Anne finally gets a bit more development in this episode, and at least doesn’t come across as 100% of an evil bitch for a change. Her relationship with Cromwell gets more development in this episode, and we see a bit more of the Cromwell and Anne partnership from historical sources. The odd flirty relationship between Cromwell and Mary Boleyn- who is still portrayed as a giggly, ditsy, bimbo, is still just as perplexing, and at this rate a kiss at least, would not be surprising. Cromwell in fact, seems to be a bit of a ladies man in this series, he and his sister-in-law holding a flame for each other- and the dream of fondling Anne’s breasts, whilst they watch Thomas More resign.

Early on in the episode, during the vote in parliament of Cromwell’s law in regards to the King being head of the Church of England, the changing of sides of those voting in favour or against, shows the all to uncanny constant switching of sides of those who simply wish to stay on the right side of the King- and keep their heads!!

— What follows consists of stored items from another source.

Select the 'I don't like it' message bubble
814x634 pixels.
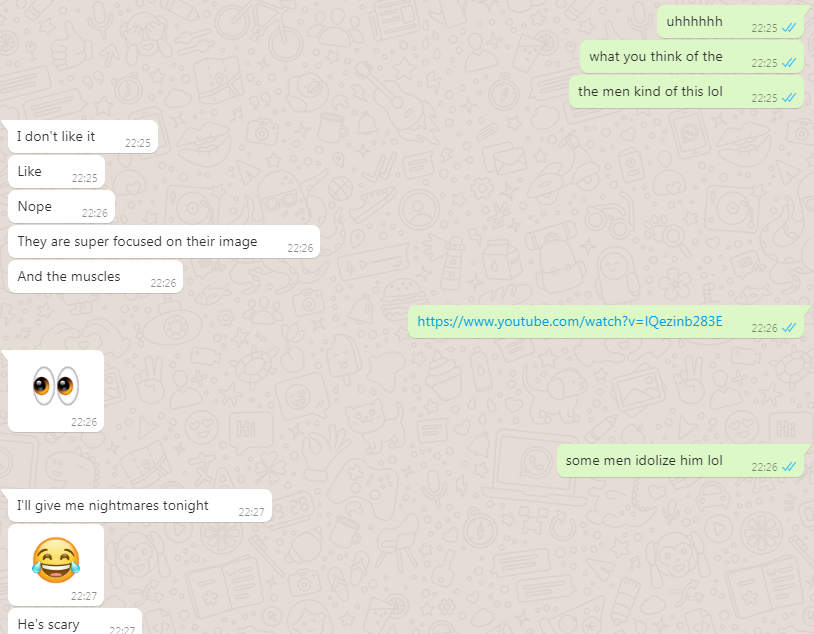coord(83,137)
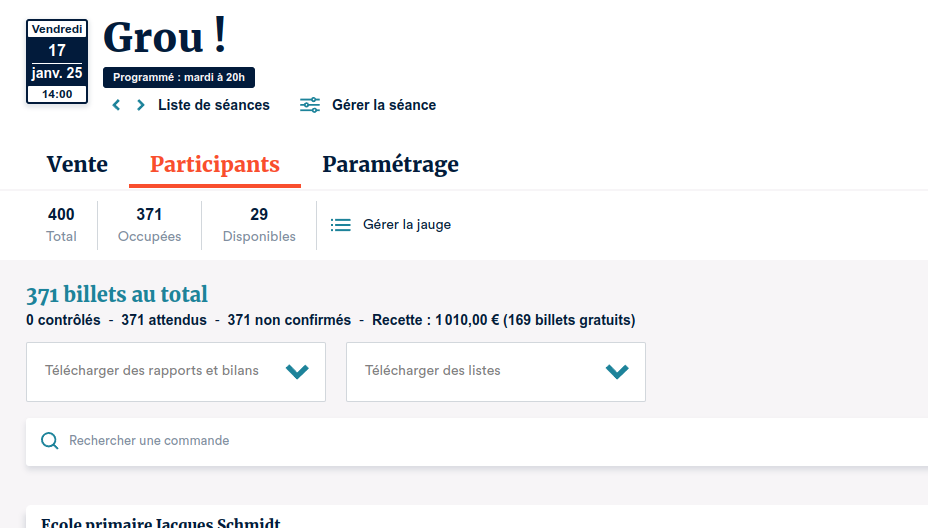Open the Paramétrage tab
The width and height of the screenshot is (928, 528).
390,165
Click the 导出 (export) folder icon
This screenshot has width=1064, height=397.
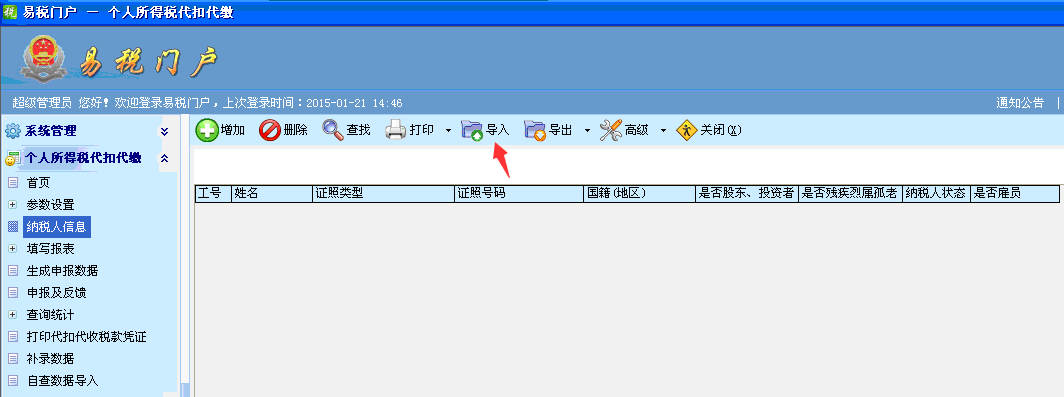[535, 130]
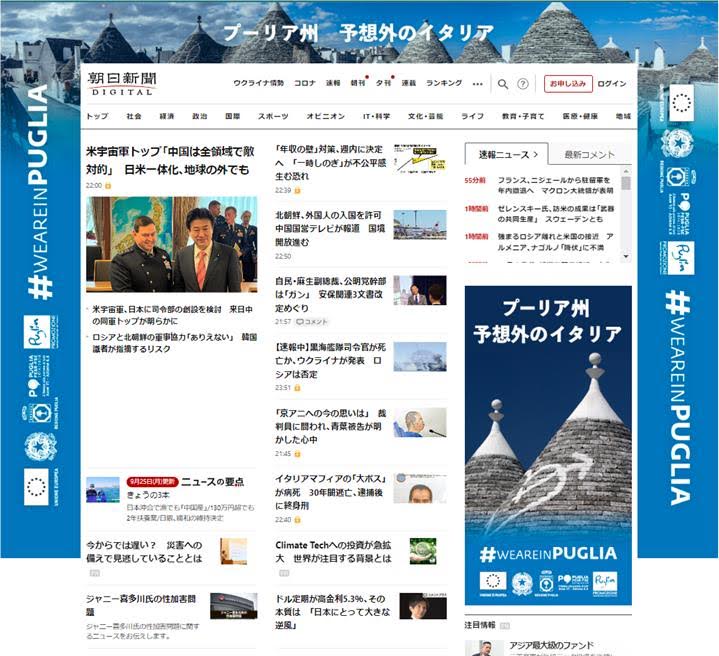
Task: Click the ランキング link in header
Action: [x=444, y=84]
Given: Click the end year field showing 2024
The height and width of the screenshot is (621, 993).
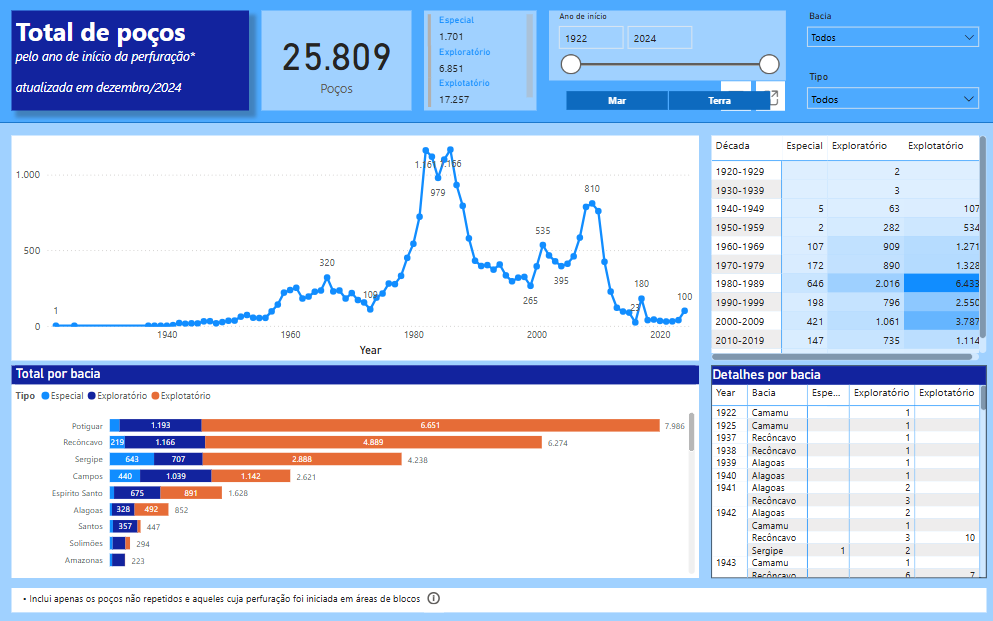Looking at the screenshot, I should click(x=659, y=38).
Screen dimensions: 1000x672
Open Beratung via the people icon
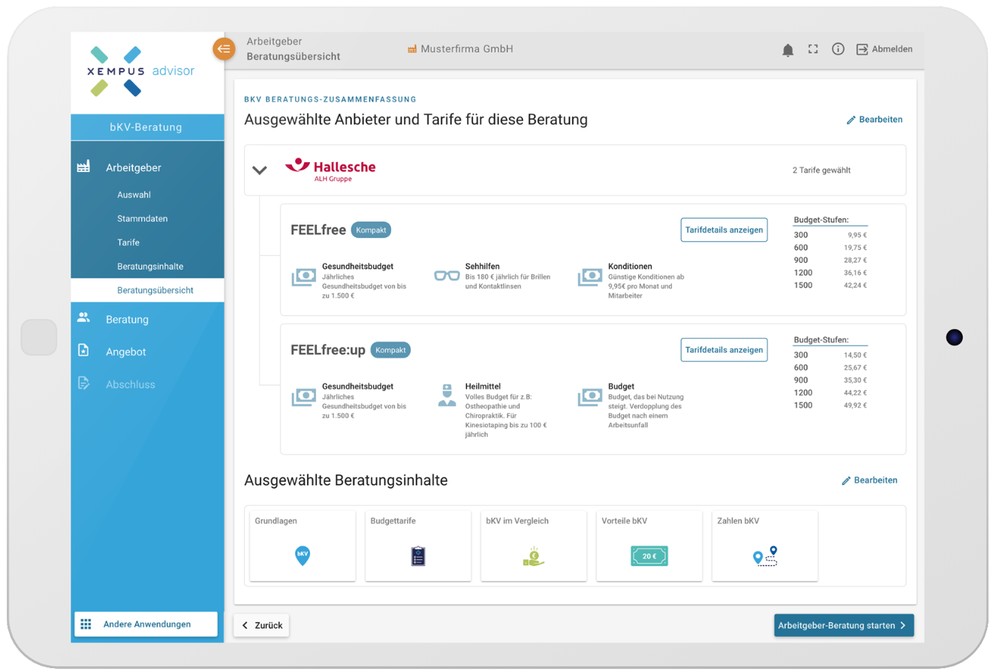click(x=82, y=318)
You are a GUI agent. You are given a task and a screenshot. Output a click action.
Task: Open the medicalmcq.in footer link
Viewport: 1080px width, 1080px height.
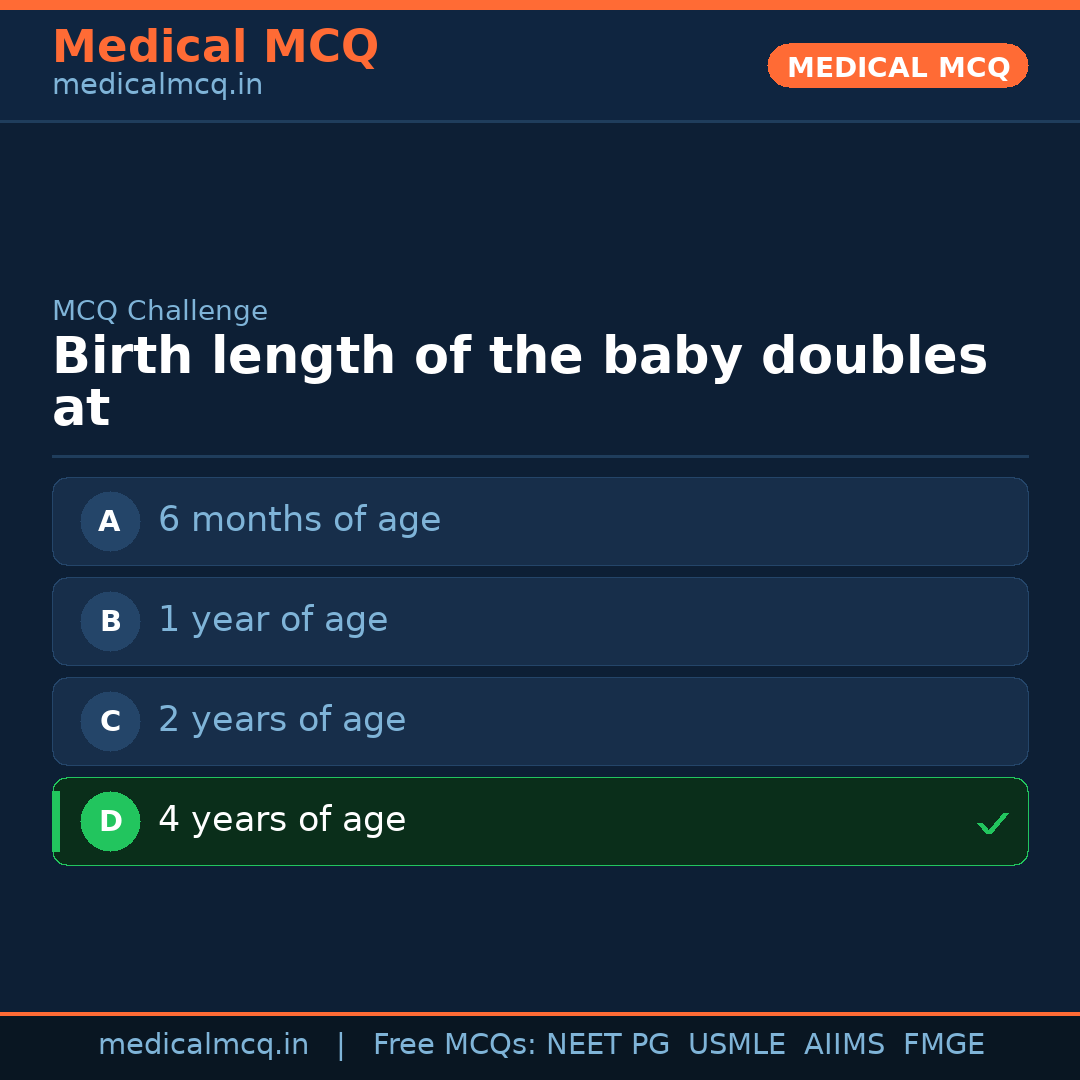(x=204, y=1044)
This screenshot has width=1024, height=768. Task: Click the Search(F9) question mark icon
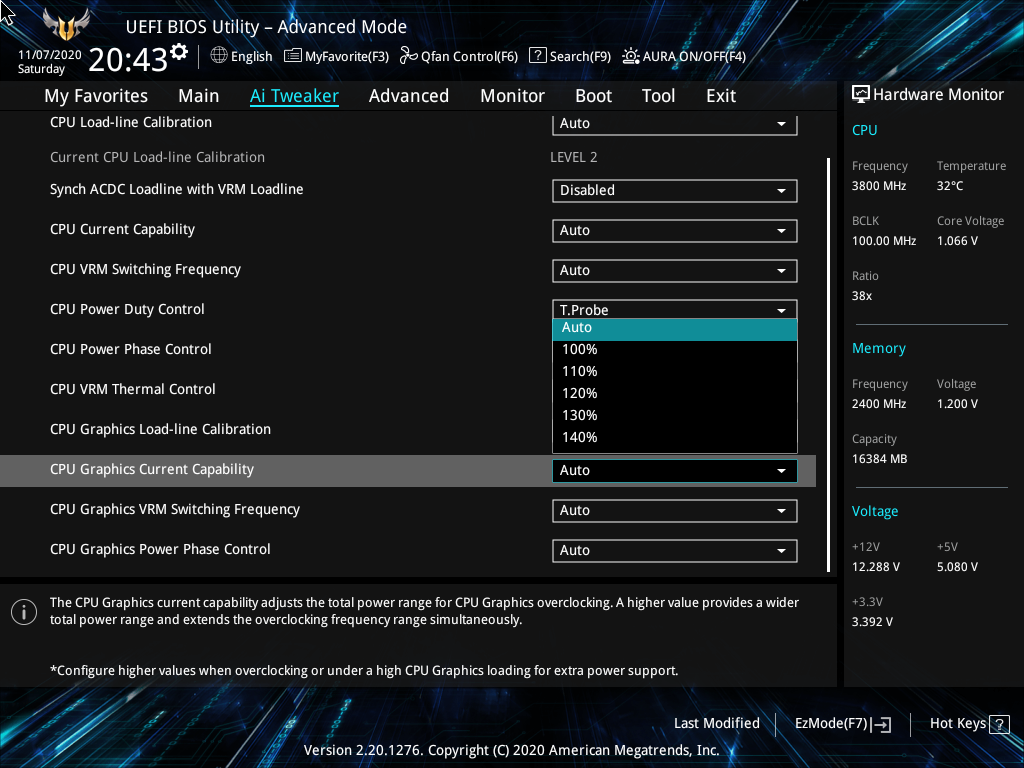click(537, 56)
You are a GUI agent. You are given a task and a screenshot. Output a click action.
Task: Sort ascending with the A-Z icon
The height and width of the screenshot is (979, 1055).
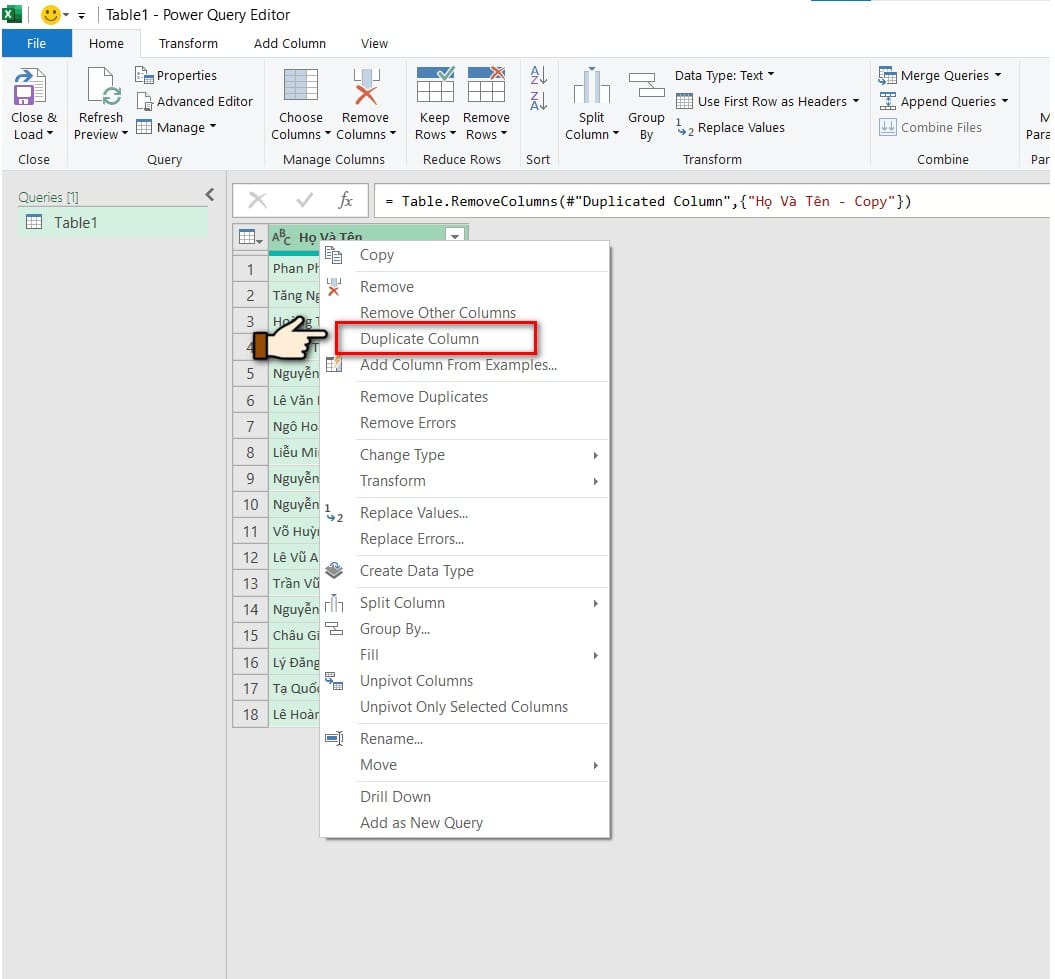pyautogui.click(x=538, y=75)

The Seymour’s get more attention this week, albeit more through mentions then screen time, with the gossip of Sir John Seymour and his son Edward’s wife, getting naughty in the sack- but perhaps Anne shouldn’t dismiss that ‘pasty faced milksop’ Jane too quickly- even Jane gets another scene this week, too.

Glimpses of other characters are seen to help prop up the story, the “Holy Maid of Kent” or “Mad Maid of Kent” drops by to give her prophecies against Henry’s Union with Anne. William Stafford, Mary Boleyn’s next beau, makes a brief appearence, and of course, Anne’s former flame Henry Percy, who’s wife is seeking annulment from him over a supposed pre-contract with Anne- who receives a heavying from Cromwell into denying a pre-contract exists.

Unfortunately the Calais scenes don’t go into much depth, or show the importance of such a visit, though it does seem to give Henry the supposed kick he’s been needing, into finally pledging himself to Anne.

The episode rounds itself off with Anne’s major triumph- her marriage to the King, and subsequent lavish Coronation as Queen of England. We leave Anne in fact, heavily pregnant, going into that dreary, Tudor style confinement, awaiting the birth of the much hoped for Prince.

The immaculate settings and scenery of the Tudor homes and gardens, continues to steal the breath of viewers, most definitely one of the most accurate settings for historical dramas, in the last 40 years.

Perhaps some, including myself, have been a bit hard of certain aspects of Wolf Hall so far. Perhaps Cromwell and Anne, despite working closely in the beginning, where always a little wary of the other. It is easy after all, to judge history backwards. How could a relationship of two, that once worked so closely together, have turned so sour so easily? One things for sure, Wolf Hall is providing debate and interest in the Tudor period and its people- heck, even I’ve benefited thanks to BBC Two re-tweeting some of my tweets on Twitter, gaining me followers.

Anne, Cromwell, More and Wolsey may have been dead and disgraced over 400 years ago, but their memory is refusing to die with them — surely much to Henry’s chargin.


James Peacock

I run The Anne Boleyn Society, which I set up in 2014. Over the years the society has grown tremendously and there are accounts on Facebook, Instagram (@society_anne) and Twitter (@Society_Anne). With over 20,000 followers, the society aims to debate and discuss the life and times of Queen Anne Boleyn while taking into account the period in which she lived in.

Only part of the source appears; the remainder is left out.